_THE DATA_

++++++++

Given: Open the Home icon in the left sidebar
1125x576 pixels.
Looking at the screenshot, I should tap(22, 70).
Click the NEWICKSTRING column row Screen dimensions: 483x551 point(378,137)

++++++++

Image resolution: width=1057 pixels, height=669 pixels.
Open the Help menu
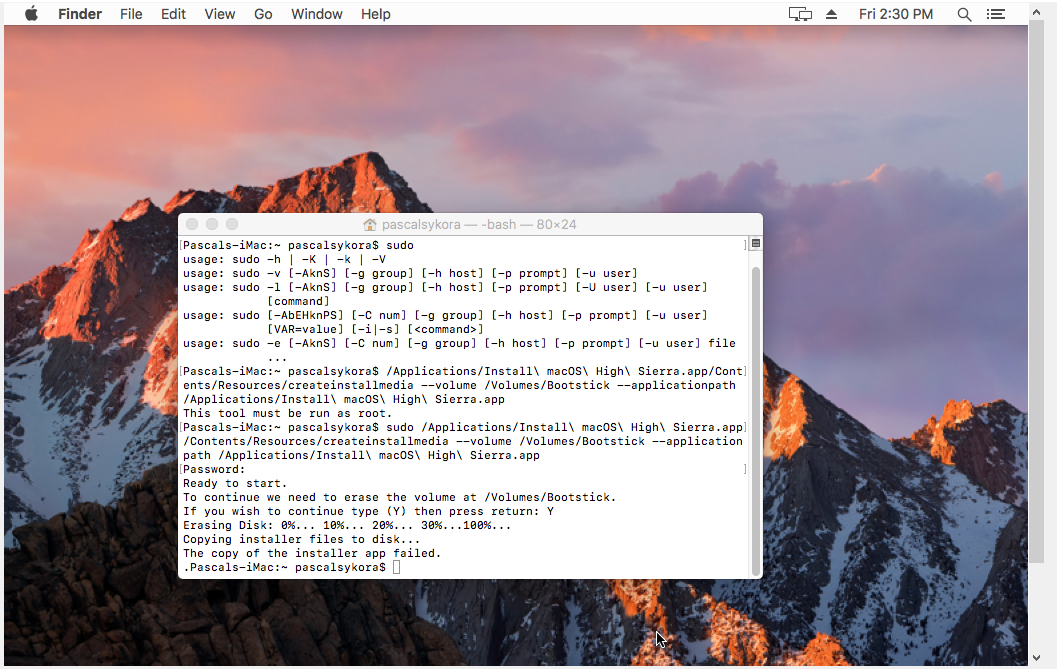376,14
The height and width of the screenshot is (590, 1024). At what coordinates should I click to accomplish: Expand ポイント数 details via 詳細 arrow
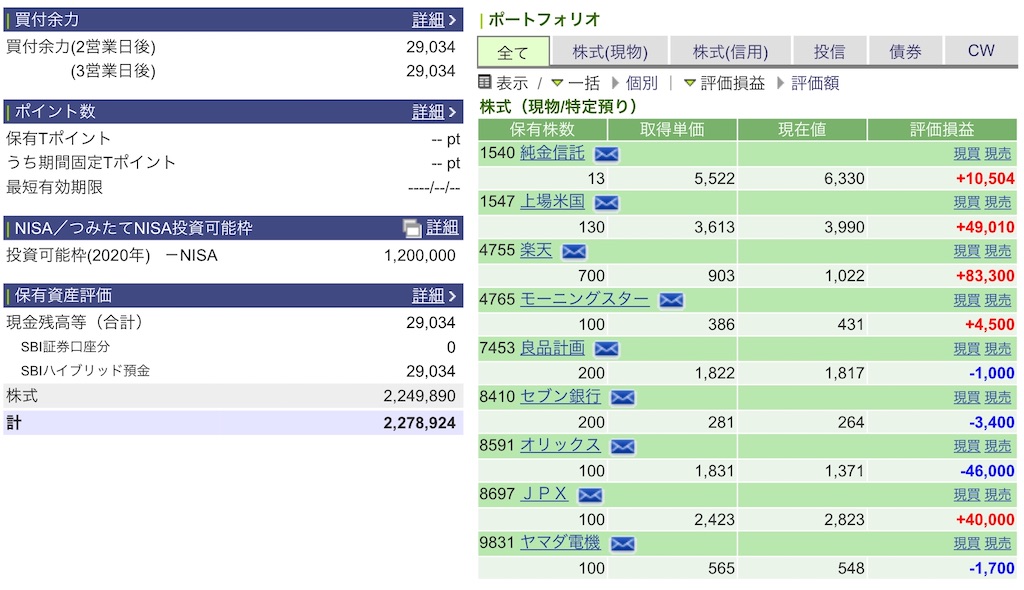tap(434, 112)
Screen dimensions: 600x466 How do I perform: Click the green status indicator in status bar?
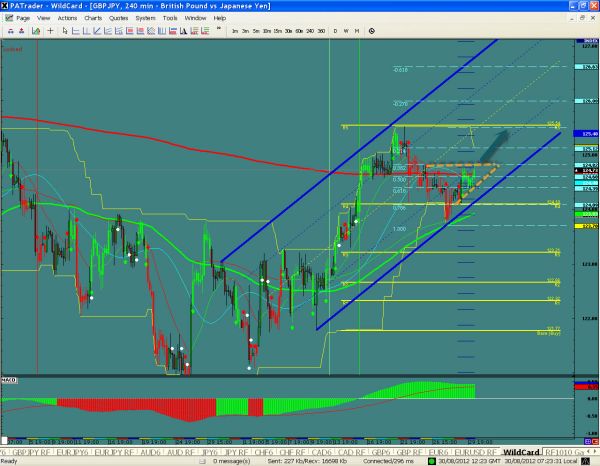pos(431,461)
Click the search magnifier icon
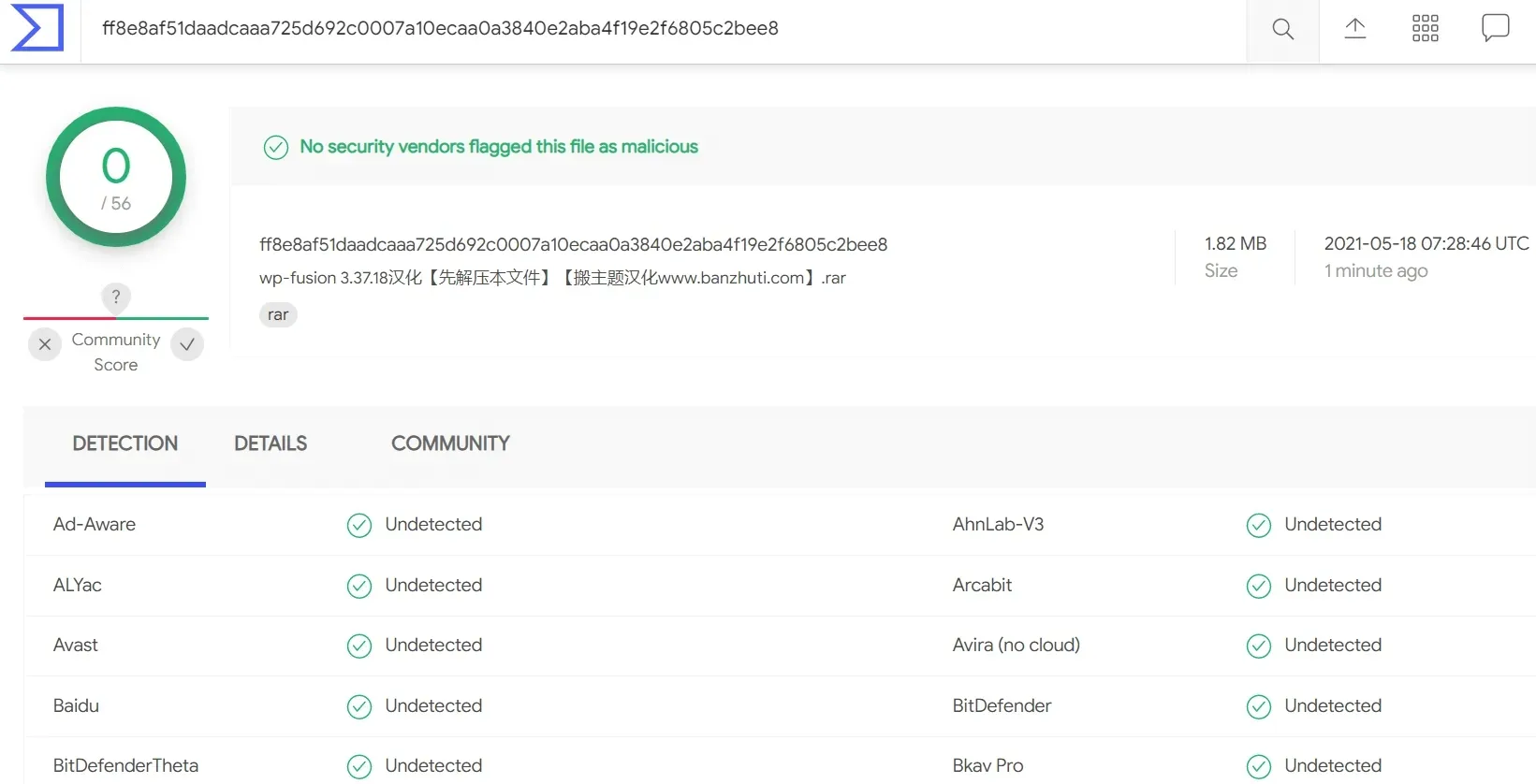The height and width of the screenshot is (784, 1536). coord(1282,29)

++++++++

_STATED TASK_
Rewrite the listing starting at the line containing "Given: Open the Home icon in the left sidebar" and ending at the line containing "Click the NEWICKSTRING", replacing "left sidebar" with "top toolbar" and leaving everything else the same. Give only those lines.

_RESPONSE_
Given: Open the Home icon in the top toolbar
1125x576 pixels.
Looking at the screenshot, I should tap(22, 70).
Click the NEWICKSTRING column row Screen dimensions: 483x551 point(378,137)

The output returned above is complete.